## [Saved entries]
--
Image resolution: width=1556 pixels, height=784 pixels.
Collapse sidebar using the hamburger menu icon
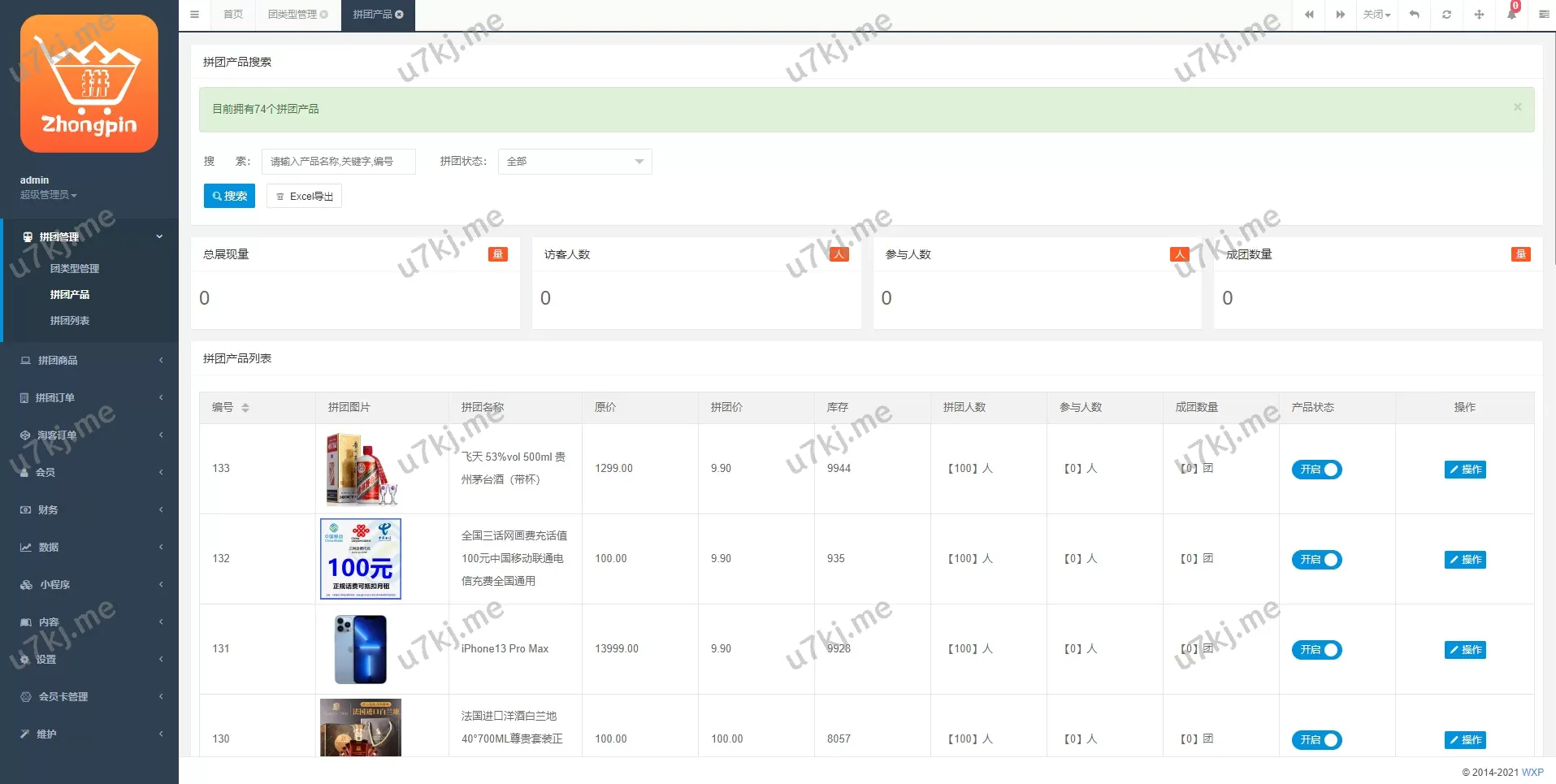click(194, 15)
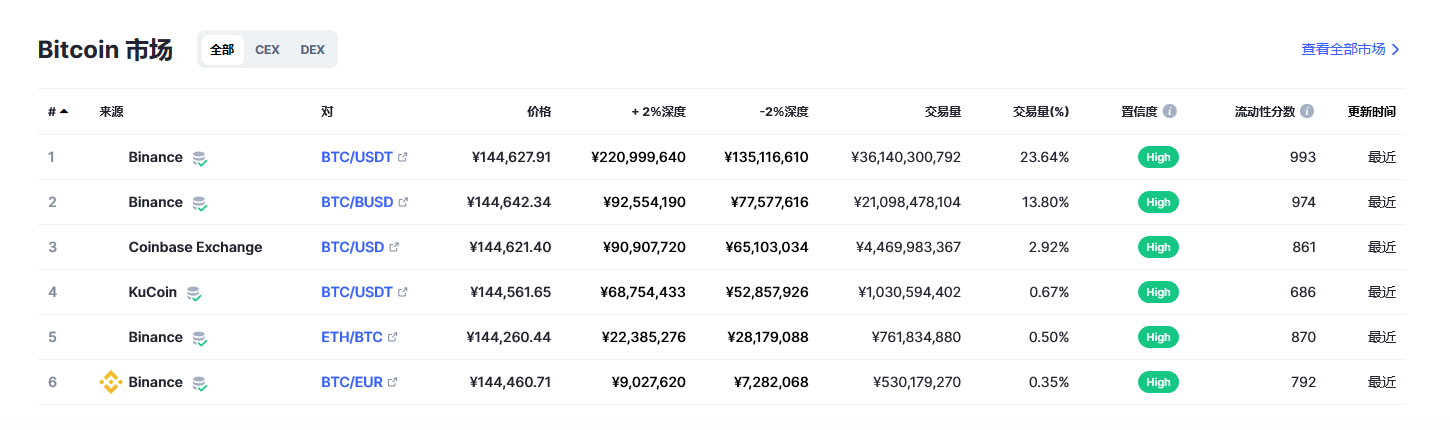Sort table by the # column arrow
Image resolution: width=1450 pixels, height=430 pixels.
[x=64, y=111]
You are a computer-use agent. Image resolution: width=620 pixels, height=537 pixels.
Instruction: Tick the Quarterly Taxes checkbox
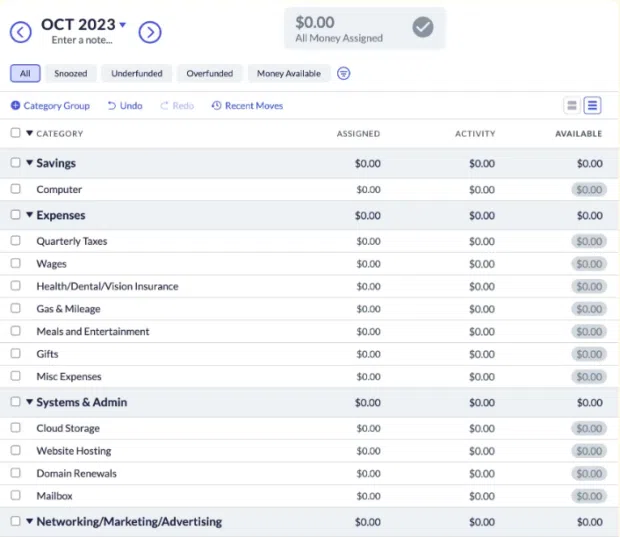click(x=15, y=241)
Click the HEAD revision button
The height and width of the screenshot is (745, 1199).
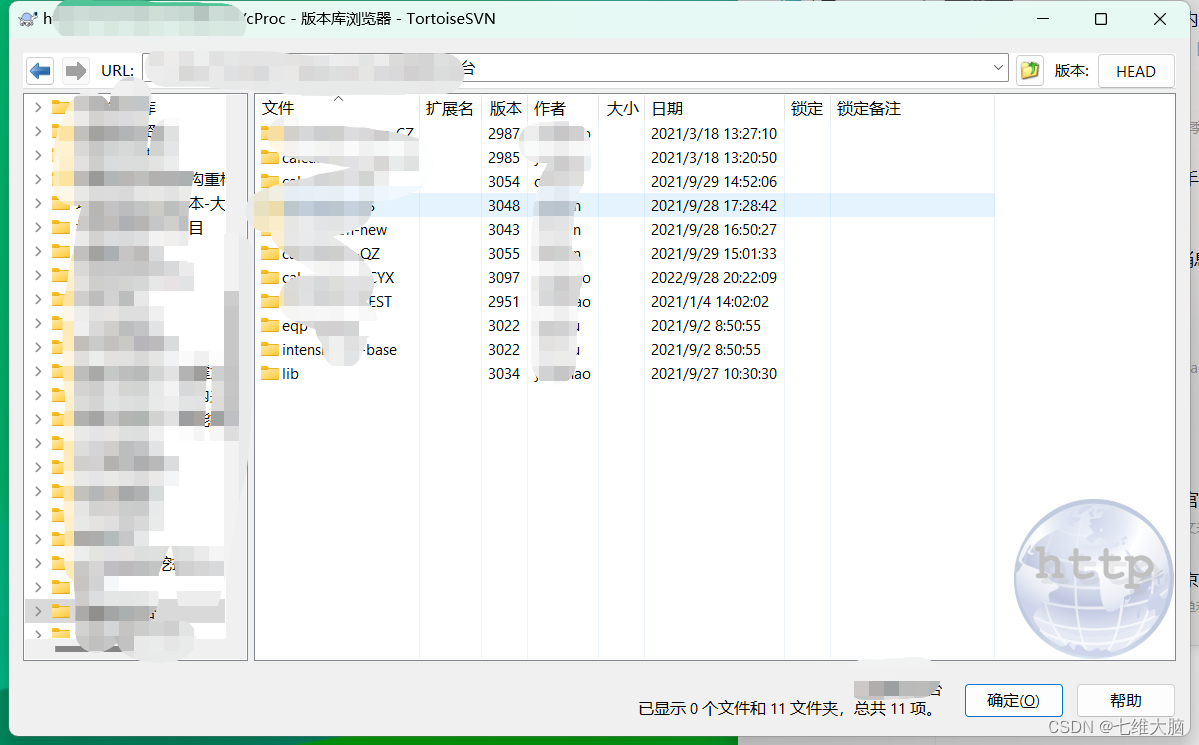click(1136, 70)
--
## [Aim of the task]
Each record above must be retyped exactly, minus its pictures.

## [Response area]
Image resolution: width=1556 pixels, height=784 pixels.
Collapse sidebar using the hamburger menu icon
click(194, 15)
Sort table by the # column arrow
Image resolution: width=1450 pixels, height=430 pixels.
[x=64, y=111]
You are a computer-use agent. Image resolution: width=620 pixels, height=537 pixels.
Instruction: Tick the Quarterly Taxes checkbox
click(x=15, y=241)
Click the HEAD revision button
The height and width of the screenshot is (745, 1199).
click(1136, 70)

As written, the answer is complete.